# How to start working as an EMT-B



## brocoli (Jul 31, 2012)

Hey guys, this is my first post on this site. I'm gonna finish my EMT course in 2 weeks and hopefully pass the NREMT right after that. I'll also be getting my ambulance driver license within the next couple weeks. From what I've seen so far on this site, it is pretty difficult to get a job as an EMT. I'm a full time student at UC Davis, so I want to work as an EMT around the Sacramento area. I know that EMT's can work for 911(probably not for me, since I need flexible scheduling around school) and IFT, is there any other options for EMT? What I hope to get the most out of being an EMT is experience in the medical field for medical school. Any input will be much appreciated, since I really don't know much about working in the field. Thanks


----------



## EMT91 (Jul 31, 2012)

As a basic, it seems hard to get a job, so perhaps you could volunteer at a hospital to gain some experience?


----------



## stemi (Jul 31, 2012)

Other than IFT and 911, there's really not that much. You can volunteer with Rockmed, but their orientation up in Marysville occurs only once per year, and the last one was in April. 911 in Sacramento area is mostly fire if I remember correctly, so that's near impossible. There are only a few companies that run IFT BLS up there as well (Norcal and First Responder are the only ones that come to mind), but they aren't always hiring.

Make sure you pass your skills test and NREMT first. After that, you still have to deal with the ADL, state and county licenses, so there's still a few more steps to go. Keep a clean driving record also, so companies will be more inclined to hire (no more than 1 point on record).

Go Aggies! I just graduated last fall. I'm assuming you're taking the OA class? Good luck. Stu was a great instructor.


----------



## brocoli (Aug 4, 2012)

thanks for the responses, just what i thought. is there anything that i can do on top of my emt certificate to make myself more attractive to employers?

Go Aggies, im actually taking the emt course at home in LA this summer.


----------



## stemi (Aug 4, 2012)

There's really not much you can do that most other applicants have not done already; namely the FEMA ICS courses, which are typically required for employment regardless. The next step up is paramedic, and that is a massive step compared to EMT-B. Unfortunately for us, at UCD there are a TON of EMTs walking around because there are 2 EMT programs in Davis and 1 in Woodland that are attended mostly by UCD students, so thats over 100 new EMTs every quarter. I've even met a surprising amount of paramedics that are also students. It's tough to get started too, if you don't have money lying around, because the costs for your drivers license, state and county certs along with the livescan fingerprints really add up fast. It was about $500 total on top of the cost of the class.

As you will hear on the forum, these days EMT's are a dime a dozen, so it becomes very difficult to find a job. If you're just looking for something to improve your med school app, you're better off putting effort into volunteering at one of the student run clinics (Shifa, Paul Hom, Willow), or trying to apply to EMRAP at UCDMC, your EMT might give you a slight edge there, although it still is quite competitive. Just having an EMT license or even working as an EMT isnt that great of an app booster. Check out the EMT threads SDN if you wanna know more about that.

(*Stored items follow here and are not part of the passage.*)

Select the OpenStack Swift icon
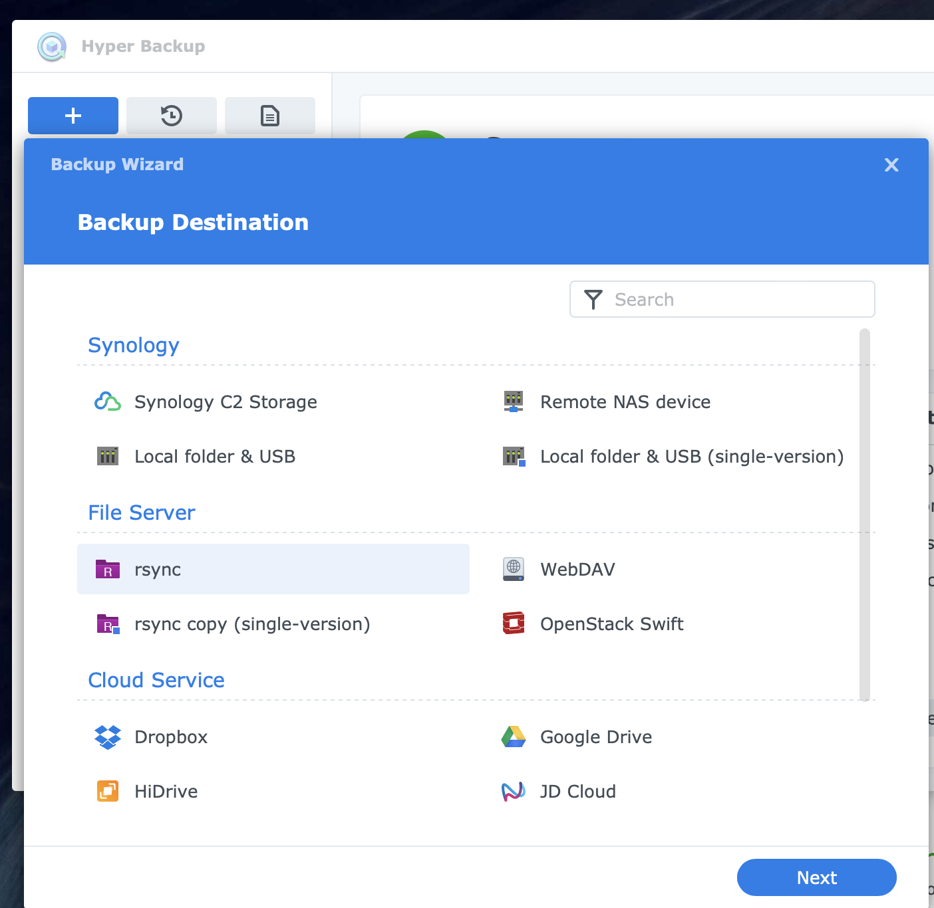The height and width of the screenshot is (908, 934). pos(513,624)
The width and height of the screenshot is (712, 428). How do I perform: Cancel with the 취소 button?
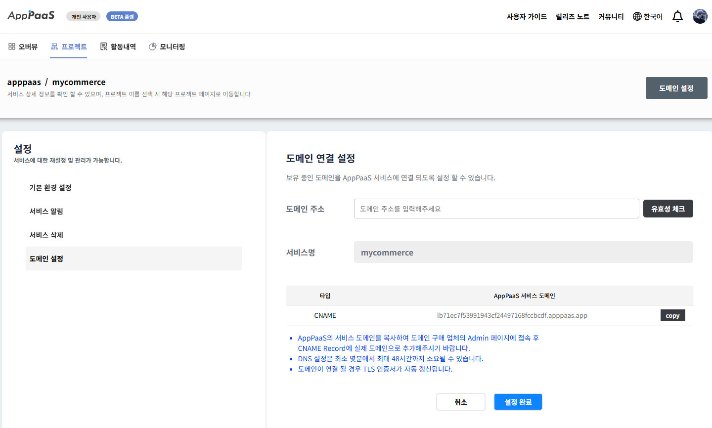(x=460, y=402)
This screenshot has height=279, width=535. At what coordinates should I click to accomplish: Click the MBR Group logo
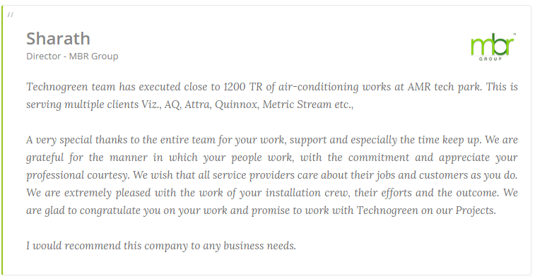(x=493, y=47)
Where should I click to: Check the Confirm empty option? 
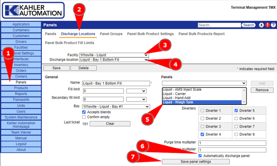tap(84, 117)
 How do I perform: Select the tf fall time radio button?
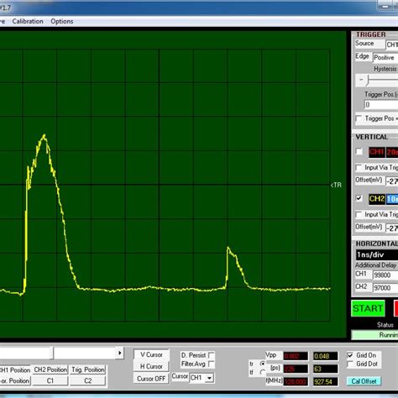(x=262, y=372)

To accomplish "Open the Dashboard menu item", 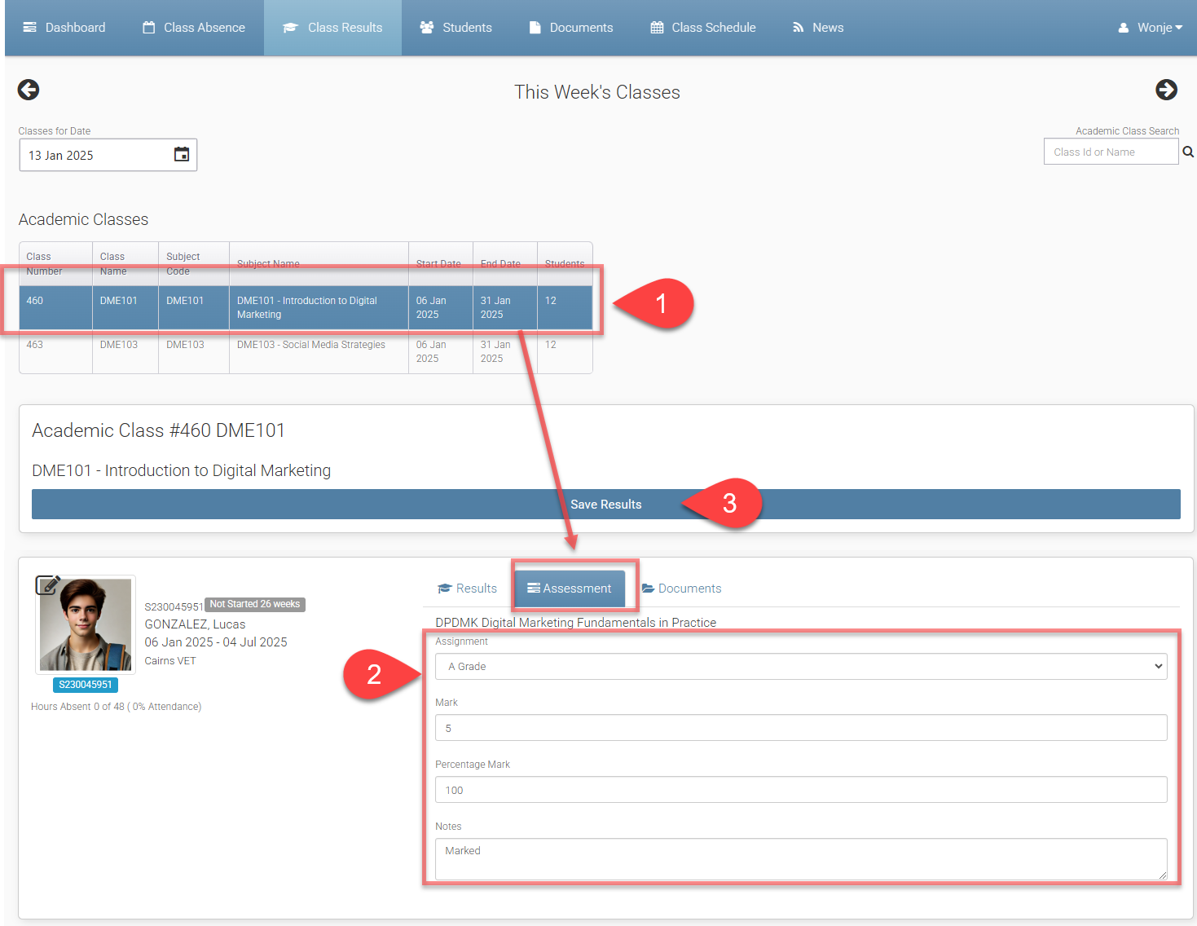I will point(64,28).
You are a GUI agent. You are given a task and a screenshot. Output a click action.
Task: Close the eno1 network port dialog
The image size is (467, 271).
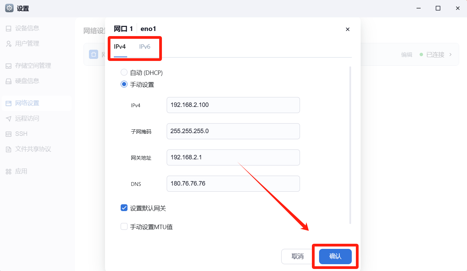point(348,29)
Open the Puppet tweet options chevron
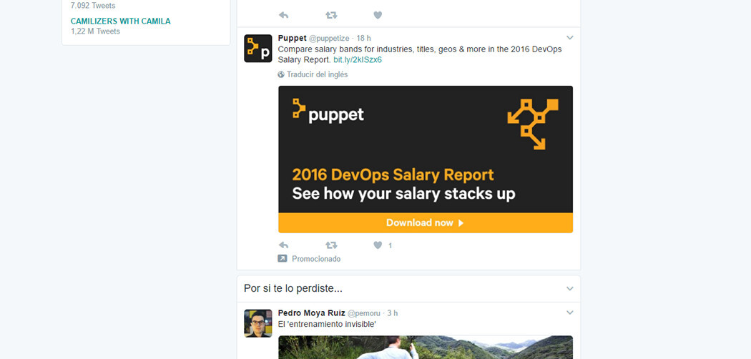This screenshot has height=359, width=751. (570, 38)
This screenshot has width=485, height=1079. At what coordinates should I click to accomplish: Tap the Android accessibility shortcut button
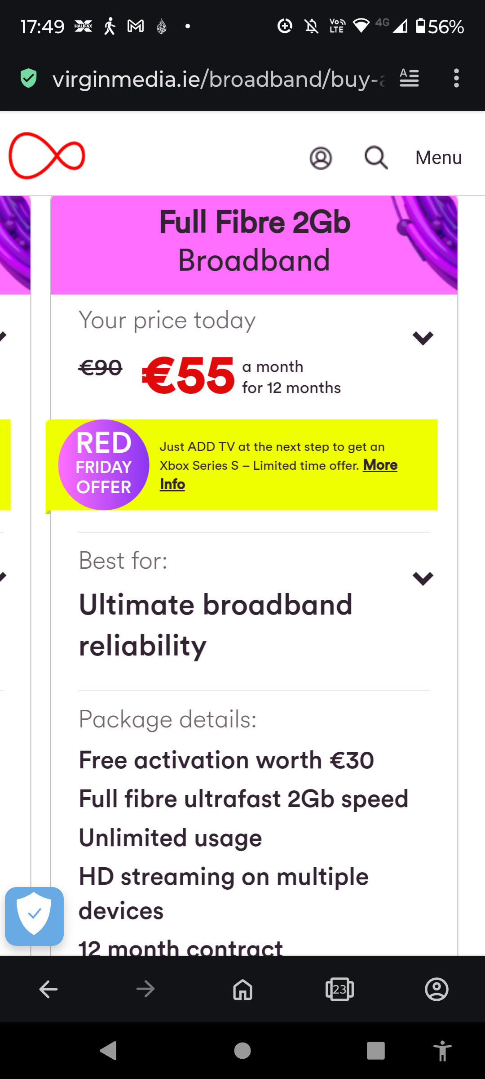[442, 1051]
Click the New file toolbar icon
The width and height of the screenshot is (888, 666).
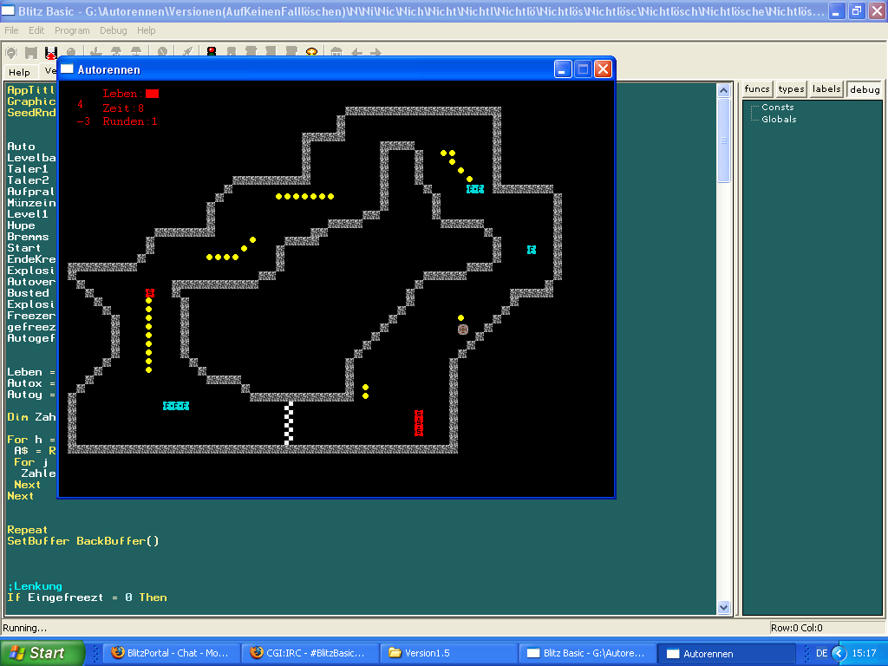[x=12, y=53]
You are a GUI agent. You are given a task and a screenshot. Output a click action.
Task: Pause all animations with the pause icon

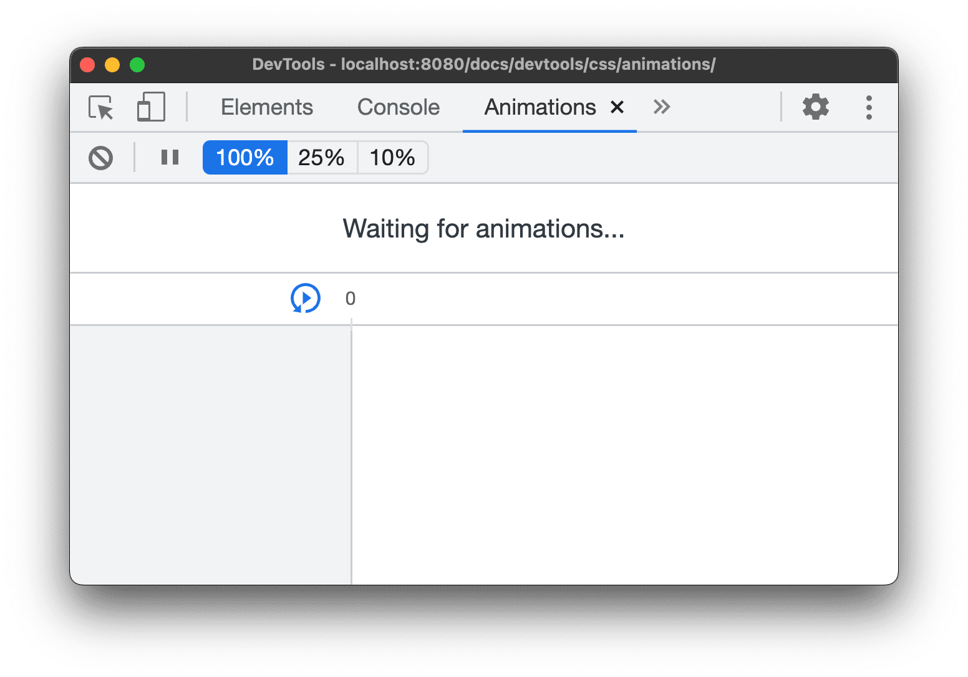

I'm looking to apply for PA school, so paid patient care experience is a must for me, so I dont have much of a choice. I graduated with an EXB degree, so I had a far easier time finding a job as a cardiology tech than as an EMT. Its a tough job market, but if you have enough time, you'll eventually get a job. That being said, you could do a lot of other great things for your app with that time.

Good luck! If you have any other questions, feel free to ask. Its refreshing to see another Aggie on this forum.


----------



## brocoli (Aug 7, 2012)

Thanks for your thorough response.
I was actually thinking about applying to a clinic or EMRAP. Have you done either of those before? If so, do you get a lot of patient contacts? I was looking at the description for EMRAP and it seemed more reserach oriented.


----------



## stemi (Aug 7, 2012)

I've done neither. Typically EMRAP is more research oriented, so patient contact is pretty limited and usually involves finding patients to participate in studies. After all, there arent any hands-on skills you learn to participate. I had some friends that did it, but didn't think too much of it. During my rotation, I just saw them walking around the blocks of the ER over and over, looking for potential patients. As for clinics, again I've had friends who've worked in the clinics. I suppose since you're an EMT (or will be soon), you have some basic things down, so they might be more inclined to offer you a position. However, at most clinics, the most common job for students is to act as translators, so it really helps if you speak one of the languages of the underserved.


----------